By Bonnie Adams, Managing Editor
Although no counter protesters joined the event, a few dissenters showed their displeasure at times, organizers said. But for the most part commuters were positive, beeping their horns in approval and giving a thumbs up.
The protest was organized by Westborough resident Cristin Hodgens, who after participating in last year’s Boston Women’s March, formed the statewide advocacy group Wave of Women.
“The ideals shared in that march need to be continued on a local level,” she said. “To quote [the late Speaker of the House] Tip O’Neil, ‘all politics is local’. Not everyone can make it into Boston or Worcester but you can do something in your own community.”
Although the name is Wave of Women, the group is nonpartisan and inclusive of all, she stressed.
“It’s important to note that we welcome everyone – women, men, transgender, political parties, all ages all income brackets,” she added. ”We all have a lot of common ground.”

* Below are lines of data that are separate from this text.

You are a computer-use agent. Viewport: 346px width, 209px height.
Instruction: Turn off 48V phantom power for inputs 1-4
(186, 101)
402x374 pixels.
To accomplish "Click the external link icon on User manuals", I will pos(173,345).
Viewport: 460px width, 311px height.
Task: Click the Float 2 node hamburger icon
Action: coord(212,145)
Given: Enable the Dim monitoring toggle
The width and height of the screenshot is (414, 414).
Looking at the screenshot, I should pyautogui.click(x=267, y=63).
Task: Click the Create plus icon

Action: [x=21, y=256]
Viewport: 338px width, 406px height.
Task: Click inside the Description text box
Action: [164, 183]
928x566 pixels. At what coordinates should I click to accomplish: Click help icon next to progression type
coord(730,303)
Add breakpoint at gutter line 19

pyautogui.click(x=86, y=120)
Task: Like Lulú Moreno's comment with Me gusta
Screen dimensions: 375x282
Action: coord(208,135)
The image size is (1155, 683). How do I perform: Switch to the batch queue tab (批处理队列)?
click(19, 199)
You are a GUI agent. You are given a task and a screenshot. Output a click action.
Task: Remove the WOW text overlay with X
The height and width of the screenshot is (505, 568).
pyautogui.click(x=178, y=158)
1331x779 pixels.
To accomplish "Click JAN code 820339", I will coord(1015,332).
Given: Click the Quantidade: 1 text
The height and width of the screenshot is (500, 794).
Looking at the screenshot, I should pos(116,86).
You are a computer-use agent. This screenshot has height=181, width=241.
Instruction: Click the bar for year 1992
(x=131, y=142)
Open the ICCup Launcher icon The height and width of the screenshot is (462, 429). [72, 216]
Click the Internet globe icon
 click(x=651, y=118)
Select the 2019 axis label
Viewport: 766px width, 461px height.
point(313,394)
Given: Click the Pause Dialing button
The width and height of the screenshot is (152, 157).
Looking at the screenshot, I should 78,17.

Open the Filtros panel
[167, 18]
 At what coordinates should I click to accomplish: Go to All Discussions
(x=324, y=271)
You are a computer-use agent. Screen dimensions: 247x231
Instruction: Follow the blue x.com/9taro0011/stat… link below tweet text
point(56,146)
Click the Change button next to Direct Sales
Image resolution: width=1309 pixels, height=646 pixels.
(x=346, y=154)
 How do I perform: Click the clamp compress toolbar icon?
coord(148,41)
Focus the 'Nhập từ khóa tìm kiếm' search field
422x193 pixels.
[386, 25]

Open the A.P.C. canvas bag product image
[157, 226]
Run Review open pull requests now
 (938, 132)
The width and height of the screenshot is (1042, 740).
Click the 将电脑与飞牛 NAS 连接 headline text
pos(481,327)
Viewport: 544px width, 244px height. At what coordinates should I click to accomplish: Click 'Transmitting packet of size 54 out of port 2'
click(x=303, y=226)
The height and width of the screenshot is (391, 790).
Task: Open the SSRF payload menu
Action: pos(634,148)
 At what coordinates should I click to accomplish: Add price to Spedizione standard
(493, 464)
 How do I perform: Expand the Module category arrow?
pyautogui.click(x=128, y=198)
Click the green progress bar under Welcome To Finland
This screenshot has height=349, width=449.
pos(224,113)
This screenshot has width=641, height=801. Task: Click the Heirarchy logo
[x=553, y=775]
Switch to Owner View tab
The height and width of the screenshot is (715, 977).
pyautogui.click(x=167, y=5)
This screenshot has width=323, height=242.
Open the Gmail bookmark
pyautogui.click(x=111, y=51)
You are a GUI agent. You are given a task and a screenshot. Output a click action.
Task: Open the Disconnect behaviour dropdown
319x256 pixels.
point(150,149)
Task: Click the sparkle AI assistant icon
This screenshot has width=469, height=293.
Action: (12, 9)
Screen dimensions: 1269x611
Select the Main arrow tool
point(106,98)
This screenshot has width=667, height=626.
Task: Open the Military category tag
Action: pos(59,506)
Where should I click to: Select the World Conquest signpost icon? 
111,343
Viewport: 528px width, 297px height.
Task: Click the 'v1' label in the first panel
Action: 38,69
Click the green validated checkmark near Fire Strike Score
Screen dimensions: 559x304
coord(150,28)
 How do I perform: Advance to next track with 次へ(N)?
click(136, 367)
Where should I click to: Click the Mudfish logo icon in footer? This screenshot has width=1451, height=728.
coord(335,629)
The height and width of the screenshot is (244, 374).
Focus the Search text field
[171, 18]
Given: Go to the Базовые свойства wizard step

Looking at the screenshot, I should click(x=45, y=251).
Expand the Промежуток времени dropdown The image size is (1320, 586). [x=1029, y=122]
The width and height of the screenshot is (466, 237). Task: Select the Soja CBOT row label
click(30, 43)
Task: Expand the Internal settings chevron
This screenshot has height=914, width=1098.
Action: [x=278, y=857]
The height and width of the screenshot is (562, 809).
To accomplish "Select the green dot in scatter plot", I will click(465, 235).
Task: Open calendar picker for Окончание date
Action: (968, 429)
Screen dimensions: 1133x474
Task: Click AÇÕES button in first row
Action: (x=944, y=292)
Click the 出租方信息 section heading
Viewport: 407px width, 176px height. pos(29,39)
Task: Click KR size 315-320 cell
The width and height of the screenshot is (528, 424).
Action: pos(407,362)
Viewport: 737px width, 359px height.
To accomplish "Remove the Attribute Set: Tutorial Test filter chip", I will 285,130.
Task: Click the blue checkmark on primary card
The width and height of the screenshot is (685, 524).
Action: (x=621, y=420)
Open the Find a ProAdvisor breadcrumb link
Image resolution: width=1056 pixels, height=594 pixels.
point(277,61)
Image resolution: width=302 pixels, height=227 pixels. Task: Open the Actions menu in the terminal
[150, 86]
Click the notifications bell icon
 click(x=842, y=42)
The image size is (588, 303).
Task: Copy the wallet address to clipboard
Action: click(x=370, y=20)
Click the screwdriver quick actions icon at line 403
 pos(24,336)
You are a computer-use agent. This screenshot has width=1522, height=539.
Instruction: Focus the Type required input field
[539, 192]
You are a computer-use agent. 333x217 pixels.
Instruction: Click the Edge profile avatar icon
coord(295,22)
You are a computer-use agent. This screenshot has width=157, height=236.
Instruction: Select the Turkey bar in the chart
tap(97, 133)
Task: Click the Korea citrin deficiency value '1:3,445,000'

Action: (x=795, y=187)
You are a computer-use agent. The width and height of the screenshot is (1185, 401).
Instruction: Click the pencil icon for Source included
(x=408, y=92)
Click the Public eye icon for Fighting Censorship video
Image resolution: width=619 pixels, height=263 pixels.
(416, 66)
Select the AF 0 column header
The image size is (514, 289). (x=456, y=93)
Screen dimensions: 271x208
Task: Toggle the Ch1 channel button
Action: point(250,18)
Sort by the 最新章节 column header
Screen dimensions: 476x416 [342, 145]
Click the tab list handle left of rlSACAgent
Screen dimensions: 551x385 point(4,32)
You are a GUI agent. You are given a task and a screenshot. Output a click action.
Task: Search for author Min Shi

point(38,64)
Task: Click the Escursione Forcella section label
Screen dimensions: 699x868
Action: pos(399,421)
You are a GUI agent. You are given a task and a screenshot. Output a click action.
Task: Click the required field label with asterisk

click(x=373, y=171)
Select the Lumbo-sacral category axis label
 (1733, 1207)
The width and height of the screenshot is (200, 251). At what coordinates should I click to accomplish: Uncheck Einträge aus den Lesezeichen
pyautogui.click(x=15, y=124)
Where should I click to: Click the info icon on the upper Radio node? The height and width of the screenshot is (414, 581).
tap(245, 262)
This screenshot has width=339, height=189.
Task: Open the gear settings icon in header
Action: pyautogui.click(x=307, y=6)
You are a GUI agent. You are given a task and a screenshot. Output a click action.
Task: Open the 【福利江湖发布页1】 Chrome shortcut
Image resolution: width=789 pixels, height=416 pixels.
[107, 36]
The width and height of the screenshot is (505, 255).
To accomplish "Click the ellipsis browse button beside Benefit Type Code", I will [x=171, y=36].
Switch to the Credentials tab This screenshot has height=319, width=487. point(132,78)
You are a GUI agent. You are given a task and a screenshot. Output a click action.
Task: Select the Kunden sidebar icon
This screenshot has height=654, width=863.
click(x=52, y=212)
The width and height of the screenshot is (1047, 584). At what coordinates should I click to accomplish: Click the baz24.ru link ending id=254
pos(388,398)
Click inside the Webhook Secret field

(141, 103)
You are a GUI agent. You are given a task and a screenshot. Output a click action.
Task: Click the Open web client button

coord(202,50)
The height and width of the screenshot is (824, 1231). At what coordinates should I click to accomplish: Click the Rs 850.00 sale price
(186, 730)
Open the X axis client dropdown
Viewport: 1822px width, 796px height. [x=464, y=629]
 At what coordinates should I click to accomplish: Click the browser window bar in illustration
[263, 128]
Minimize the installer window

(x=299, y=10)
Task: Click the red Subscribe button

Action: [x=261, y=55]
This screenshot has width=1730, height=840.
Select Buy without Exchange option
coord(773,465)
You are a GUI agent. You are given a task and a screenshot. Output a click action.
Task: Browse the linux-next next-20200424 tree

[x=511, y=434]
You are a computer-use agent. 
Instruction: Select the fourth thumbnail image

Gibbs Mitchell decided to quickly create a sign and join the protest at the rotary, he said, after hearing about it from a neighbor.
“It’s horrible, terrible what is happening,” he said. “This is not what America is about.”
ShaQuan Reed agreed, adding “We need to treat every child as though they were our own. We need to treat every person as if they were our neighbor. If we don’t what will happen to us when it’s our turn to need help?”
Nancy Perkins, who also helped to organize the event on behalf of the local advocacy group Westborough Indivisible noted that she was “fed up.”
“It’s not a political thing,” she said. “It’s about humanity, it’s about people.”
“Unless we are Native Americans, we are all immigrants in one way or another. There’s a lot of room in this country – there’s room for all.”